> [RECORDS FOR THE EXERCISE]

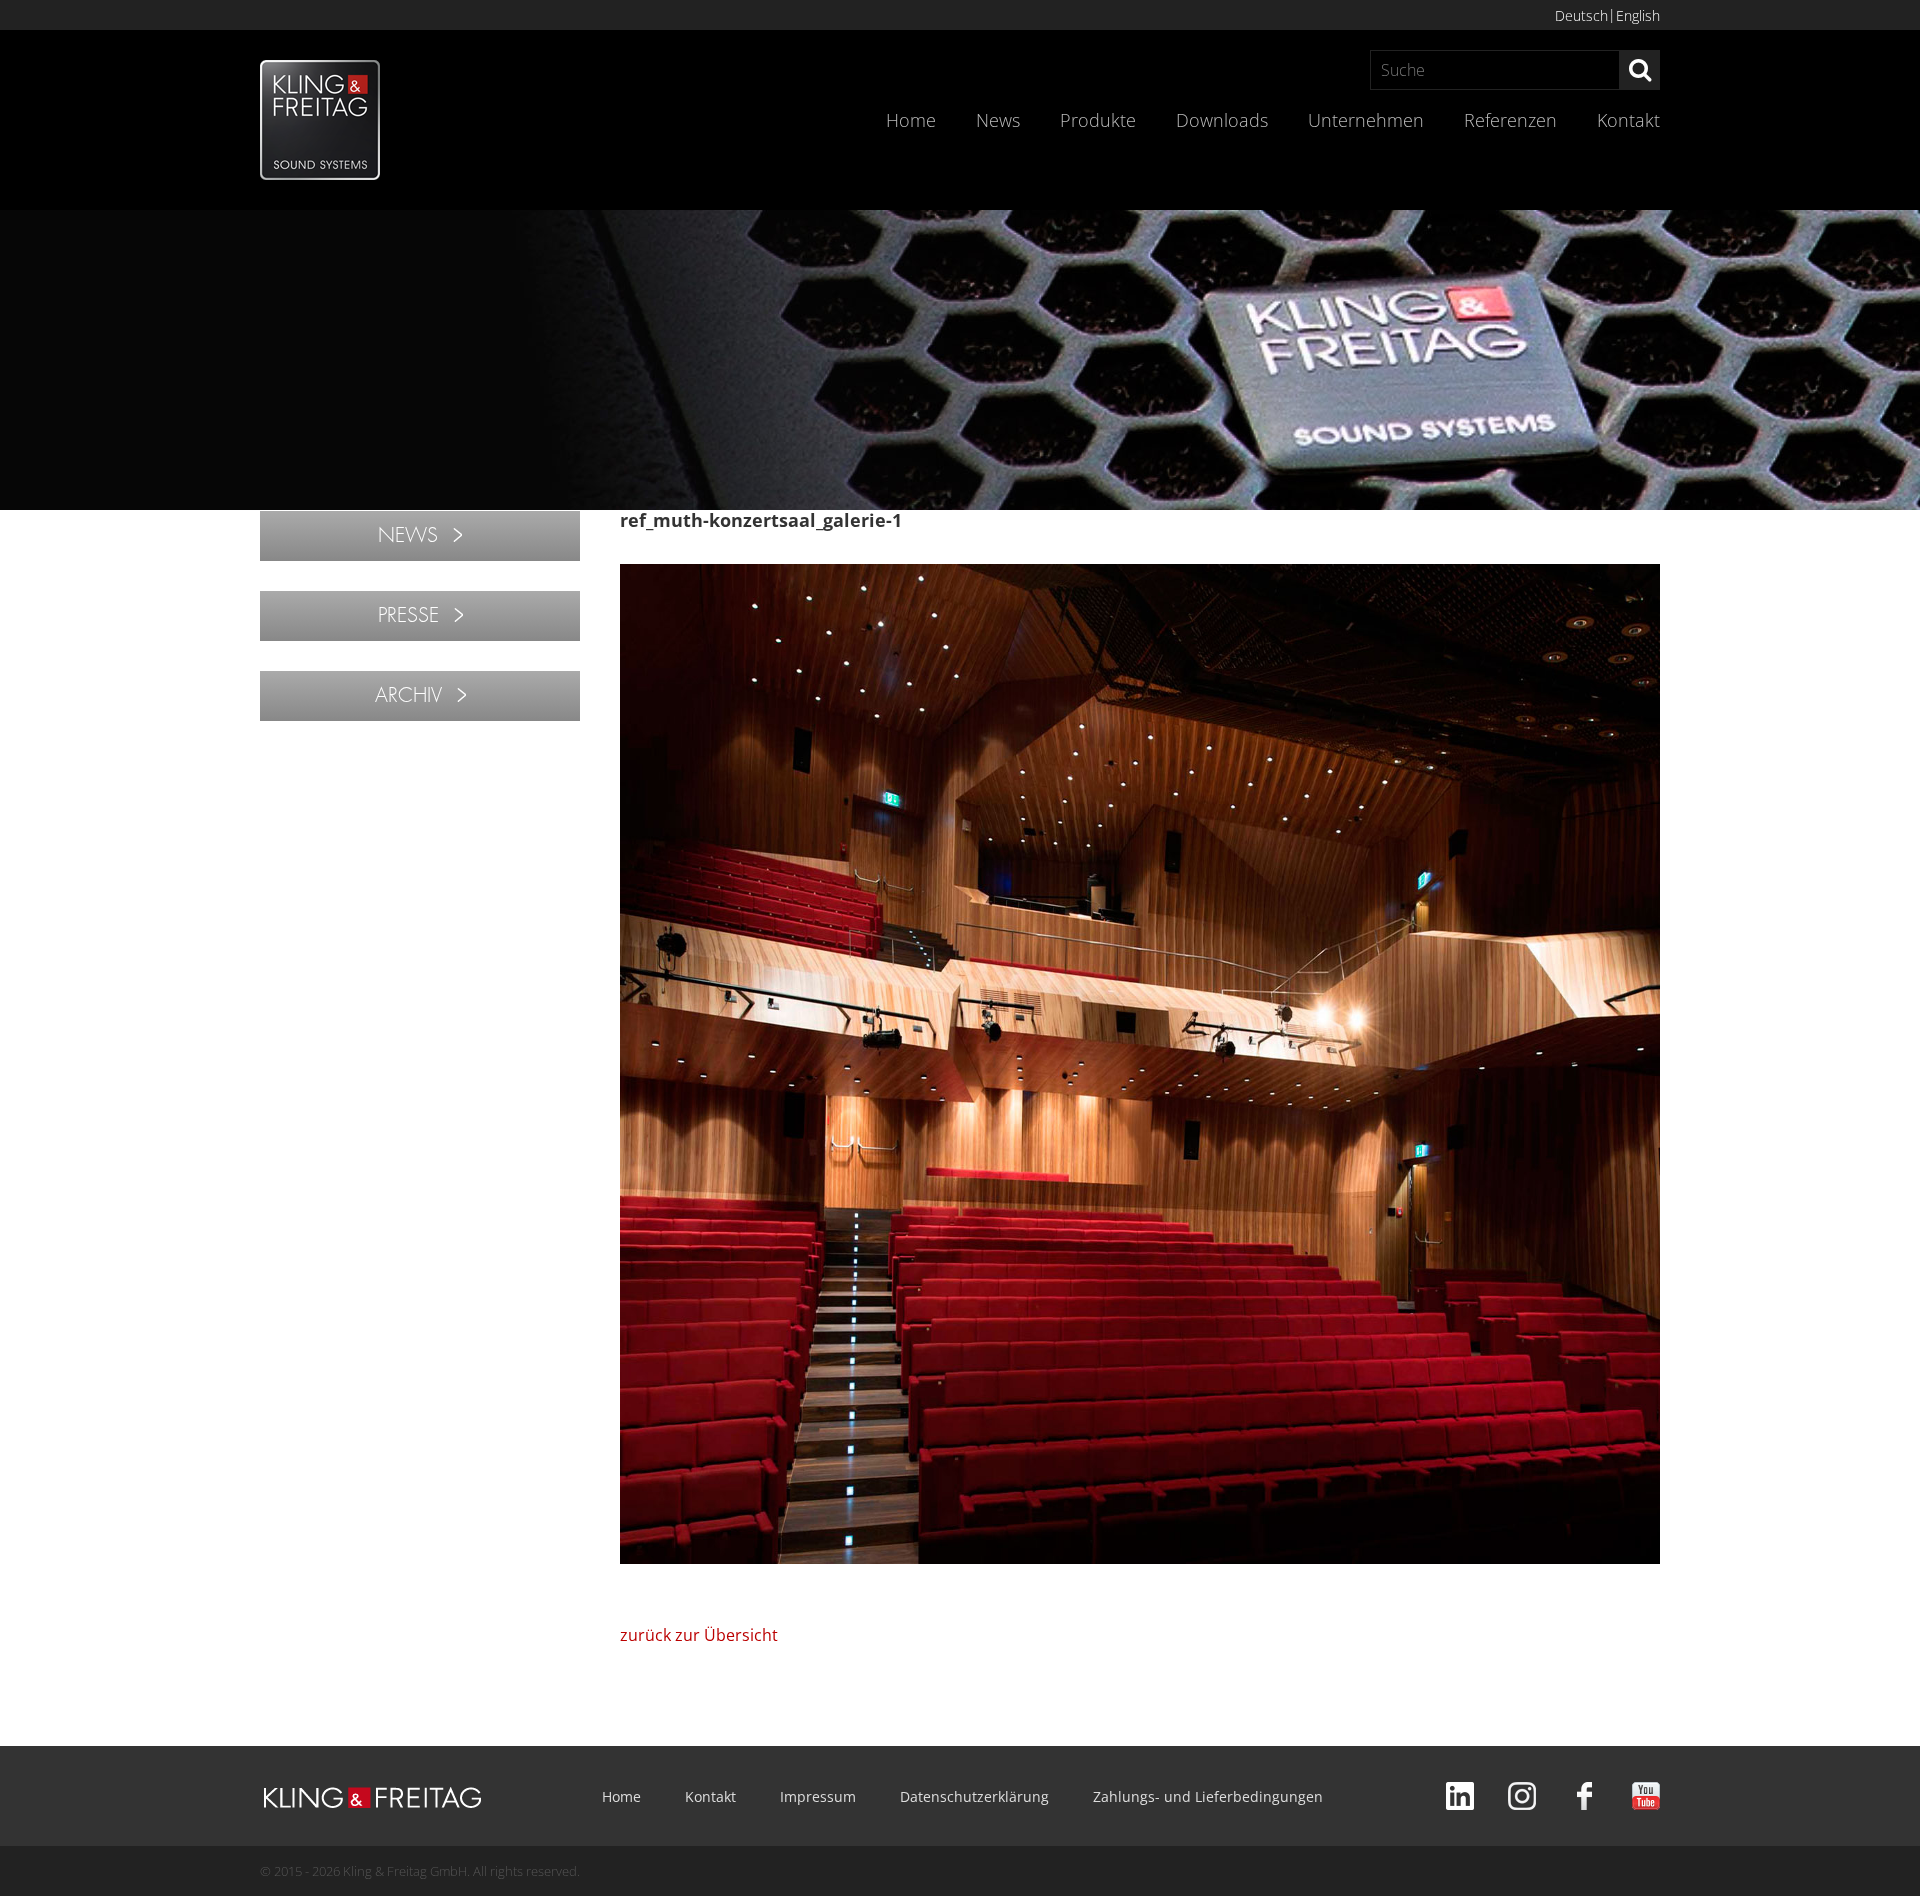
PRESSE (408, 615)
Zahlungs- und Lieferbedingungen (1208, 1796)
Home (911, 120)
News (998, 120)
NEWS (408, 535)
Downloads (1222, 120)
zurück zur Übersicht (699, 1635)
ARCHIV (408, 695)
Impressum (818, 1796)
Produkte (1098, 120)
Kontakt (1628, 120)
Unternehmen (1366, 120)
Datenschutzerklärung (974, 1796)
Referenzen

> [INSTRUCTIONS TO FOLLOW]
Your task is to retype, exactly and only, the lines from the one with "Home (911, 120)" through the final line above.

> [REPLY]
Home (911, 120)
News (998, 120)
NEWS (408, 535)
Downloads (1222, 120)
zurück zur Übersicht (699, 1635)
ARCHIV (408, 695)
Impressum (818, 1796)
Produkte (1098, 120)
Kontakt (1628, 120)
Unternehmen (1366, 120)
Datenschutzerklärung (974, 1796)
Referenzen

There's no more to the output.